Search code examples
pythongremlinamazon-neptunegremlin-servergremlinpython

Gremlin query for find duplicates and update vertex property


I want to find duplicate records and update the property isDuplicate to yes.

I am able to find duplicate records, couldn't find way to update the property.

 g.V() \
.has("customerId") \
.group().by("customerId") \
.unfold() \
.toList()

The above query returns single records also.

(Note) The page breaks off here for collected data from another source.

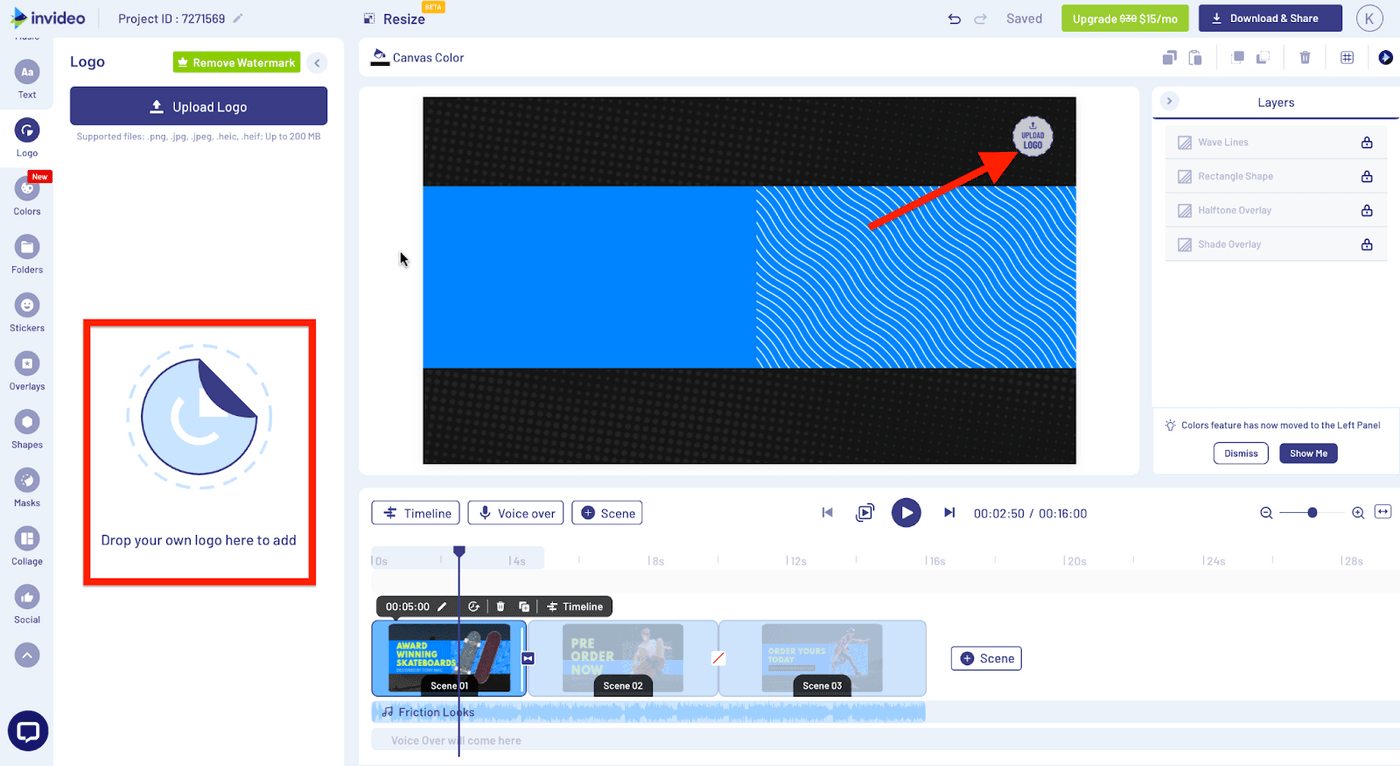Image resolution: width=1400 pixels, height=766 pixels.
Task: Toggle lock on Rectangle Shape layer
Action: pyautogui.click(x=1366, y=177)
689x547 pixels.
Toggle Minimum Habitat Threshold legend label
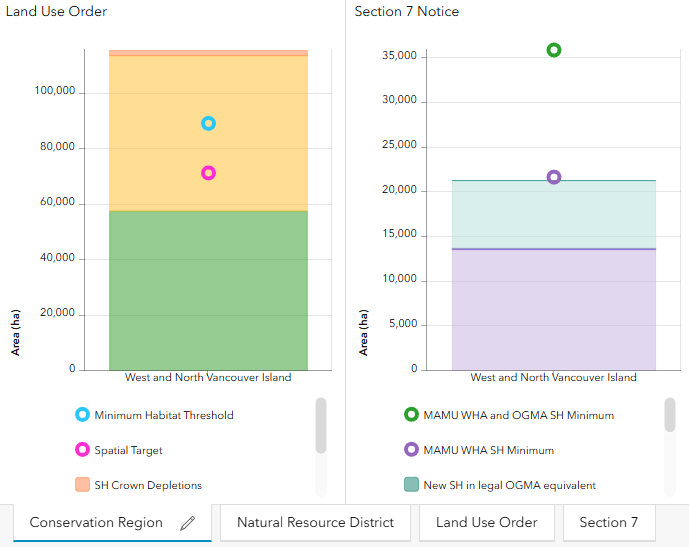point(164,415)
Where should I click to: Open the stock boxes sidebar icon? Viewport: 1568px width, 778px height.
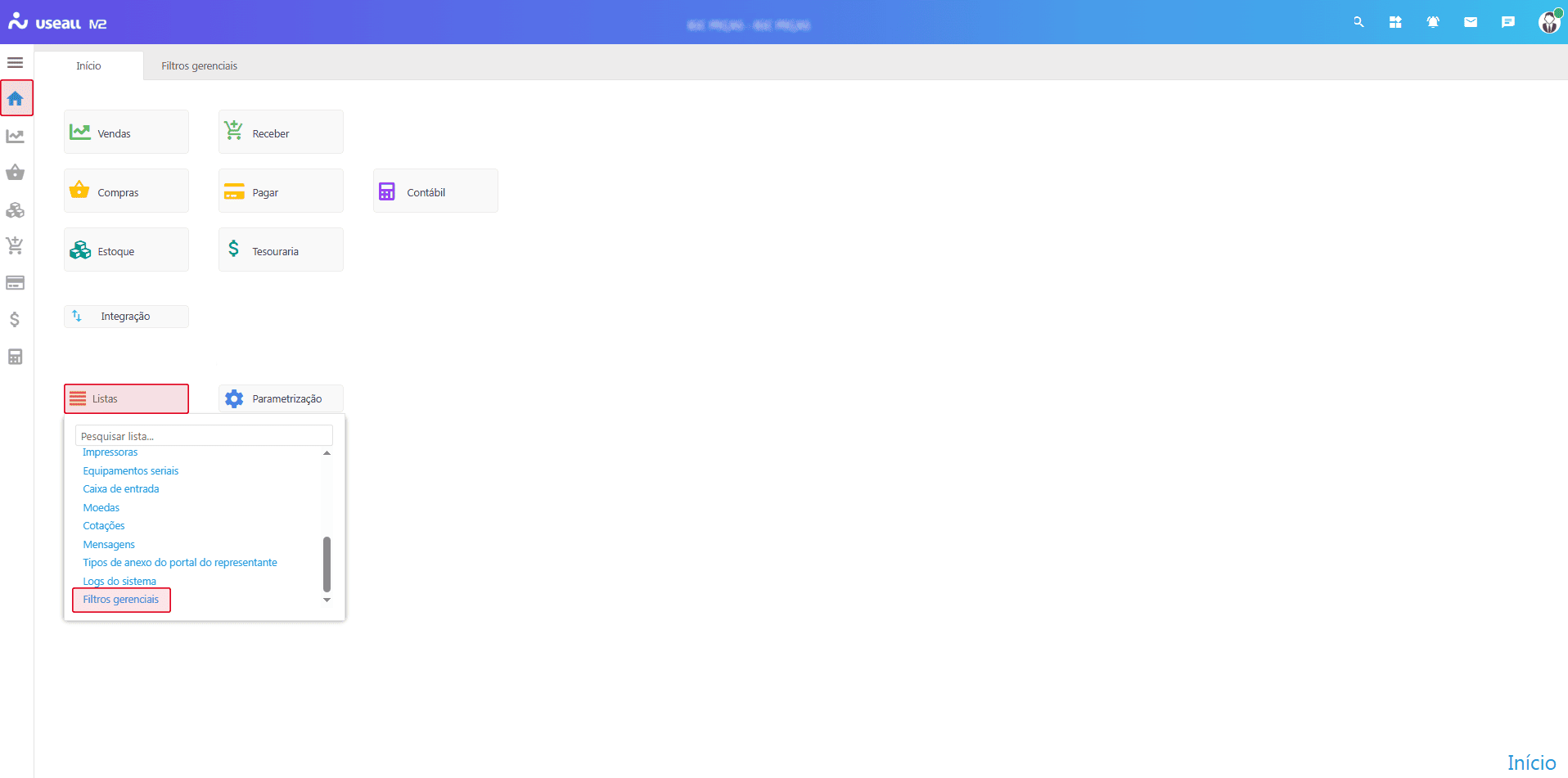click(15, 210)
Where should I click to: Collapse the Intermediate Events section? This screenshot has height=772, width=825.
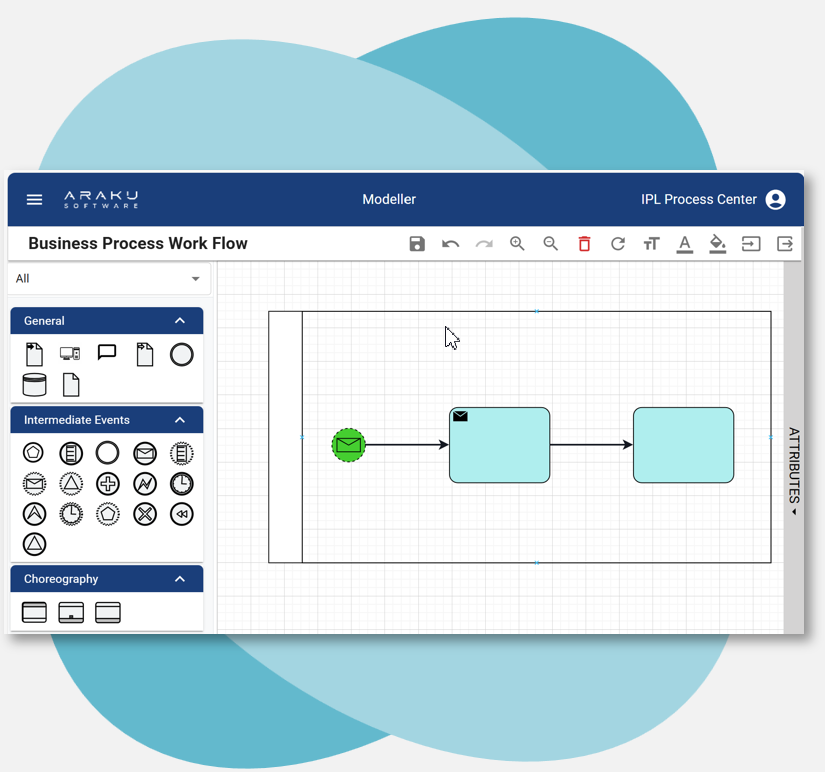coord(180,420)
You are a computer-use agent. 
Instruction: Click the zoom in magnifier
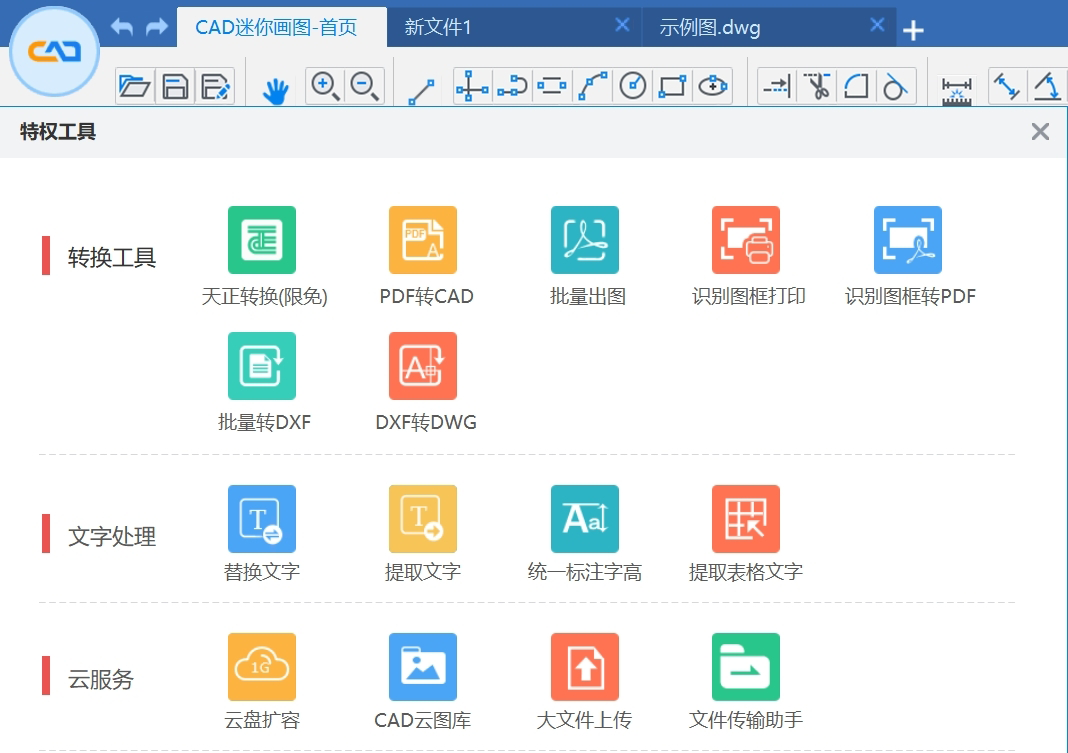[325, 87]
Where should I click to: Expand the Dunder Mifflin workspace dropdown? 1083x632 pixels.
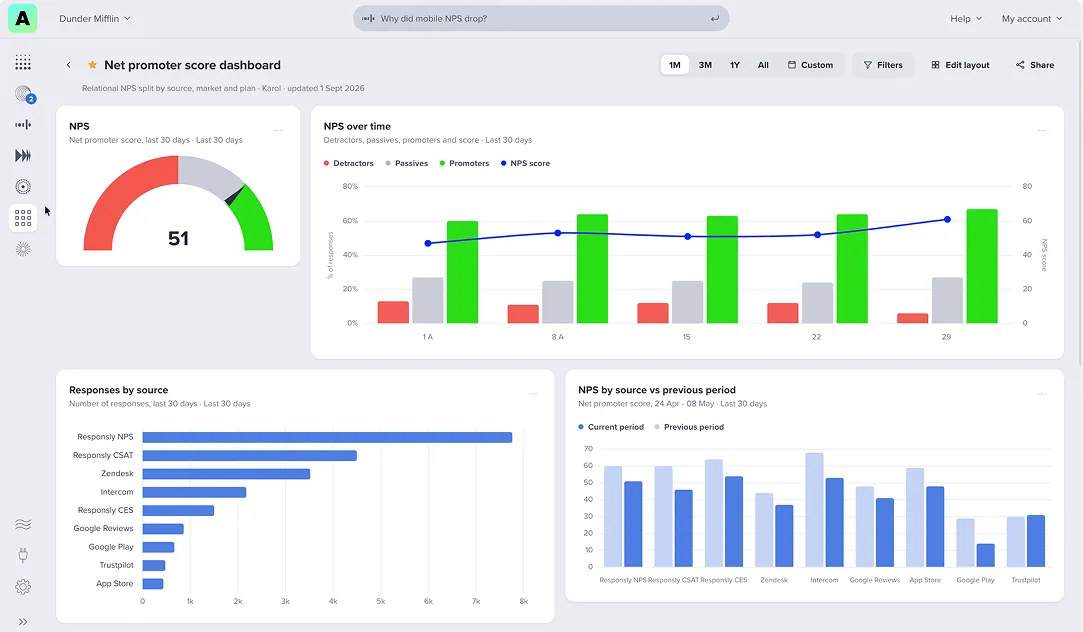tap(95, 19)
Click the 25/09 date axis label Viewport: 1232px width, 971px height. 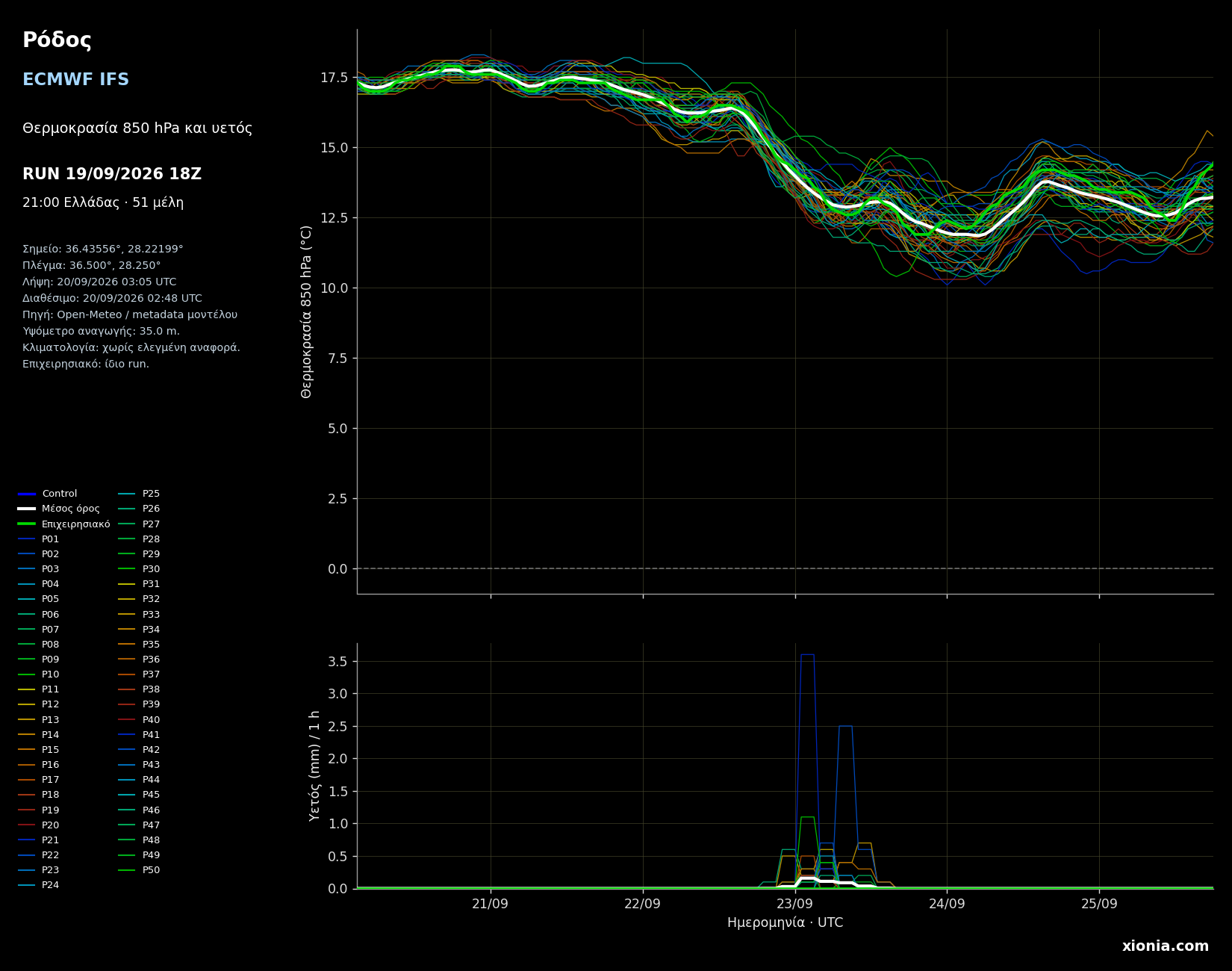tap(1099, 904)
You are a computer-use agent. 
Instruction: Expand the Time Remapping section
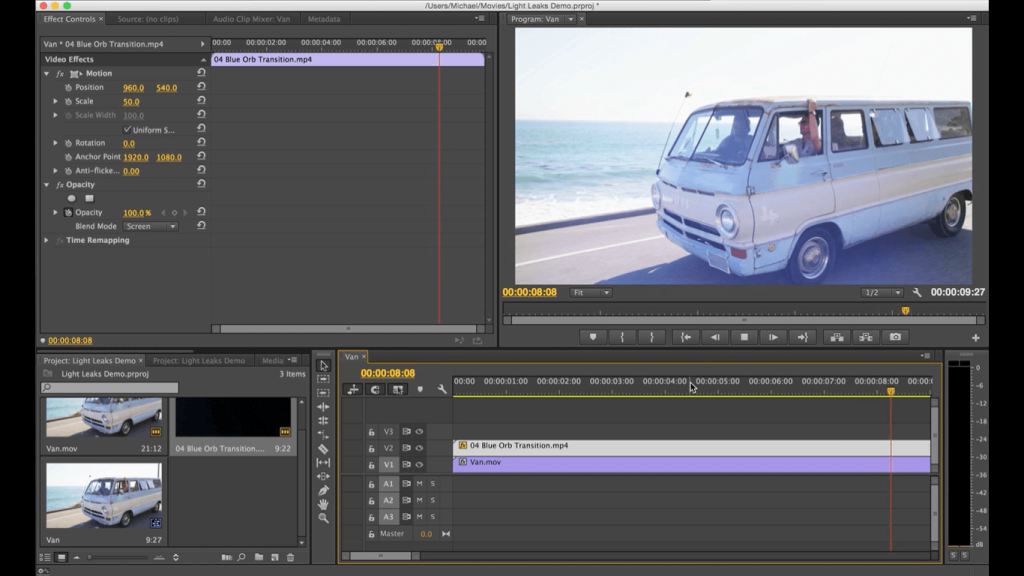pyautogui.click(x=44, y=240)
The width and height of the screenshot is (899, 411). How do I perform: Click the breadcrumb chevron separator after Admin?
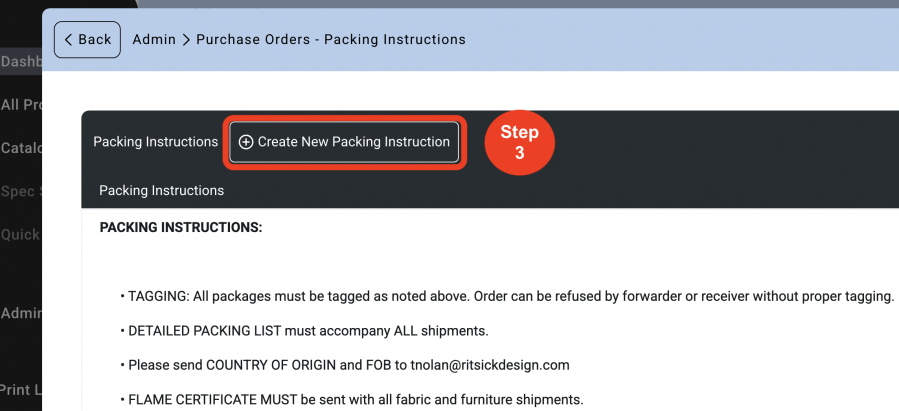pos(186,40)
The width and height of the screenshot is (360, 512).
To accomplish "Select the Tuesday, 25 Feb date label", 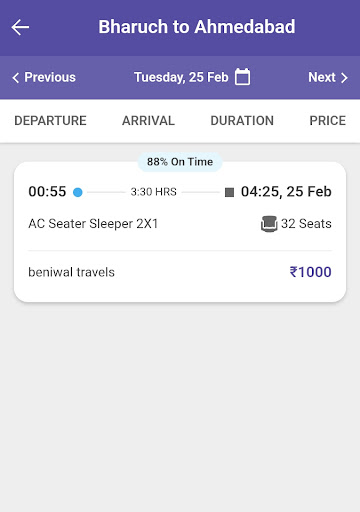I will pos(181,77).
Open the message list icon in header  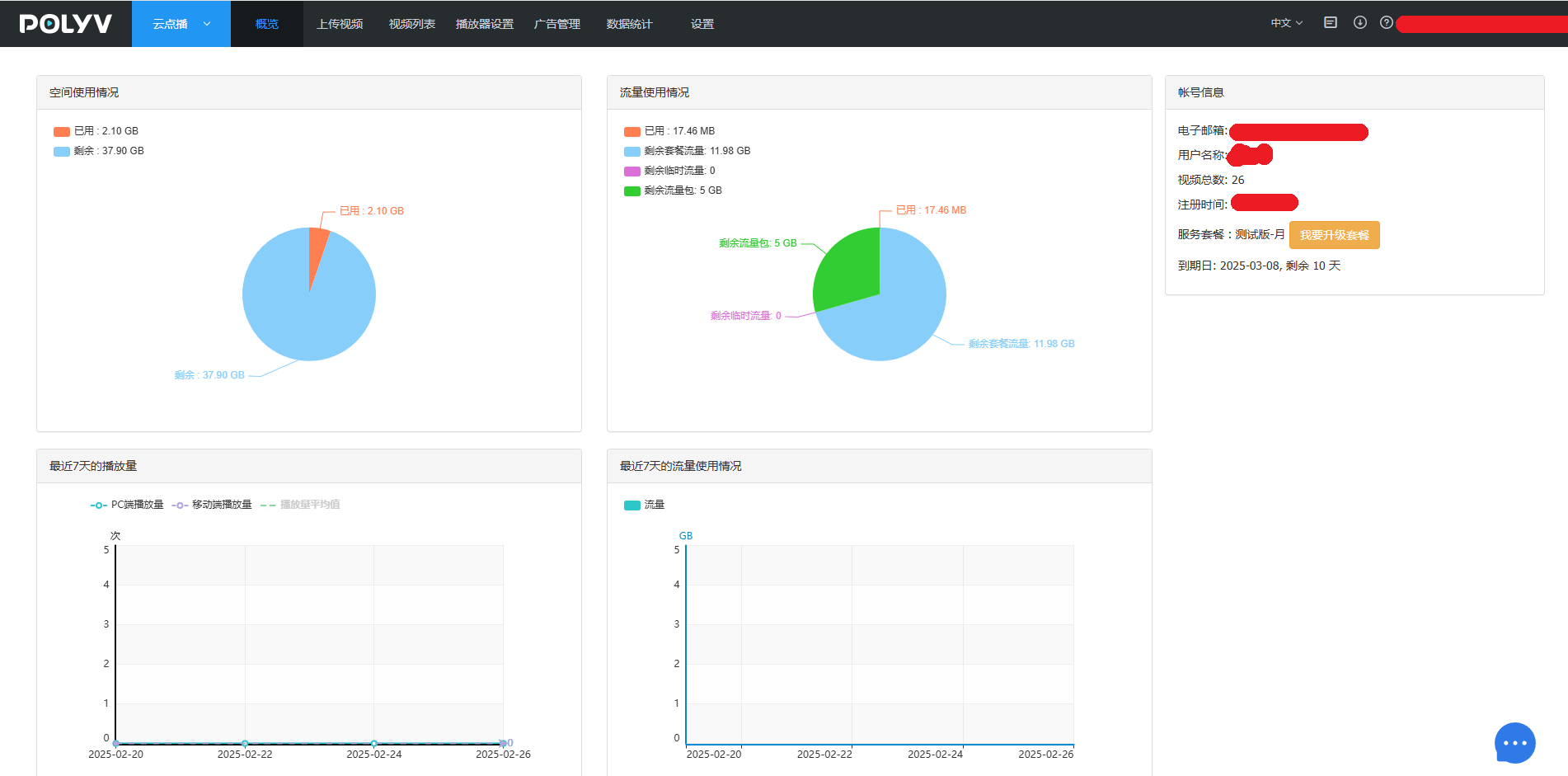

I want to remove them as well.


Solution

  • Here is one way to do it:

    gremlin> g = TinkerGraph.open().traversal()
    ==>graphtraversalsource[tinkergraph[vertices:0 edges:0], standard]
    gremlin> g.addV('person').property('customerId','alice').
    ......1>   addV('person').property('customerId','alice').
    ......2>   addV('person').property('customerId','bob').
    ......3>   addV('person').property('customerId','alice').iterate()
    gremlin> g.V().hasLabel('person').has('customerId').
    ......1>   group().by('customerId').
    ......2>   unfold().
    ......3>   select(values).filter(count(local).is(gt(1))).unfold().
    ......4>   property('isDuplicate','yes')
    ==>v[0]
    ==>v[2]
    ==>v[6]
    gremlin> g.V().elementMap()
    ==>[id:0,label:person,customerId:alice,isDuplicate:yes]
    ==>[id:2,label:person,customerId:alice,isDuplicate:yes]
    ==>[id:4,label:person,customerId:bob]
    ==>[id:6,label:person,customerId:alice,isDuplicate:yes]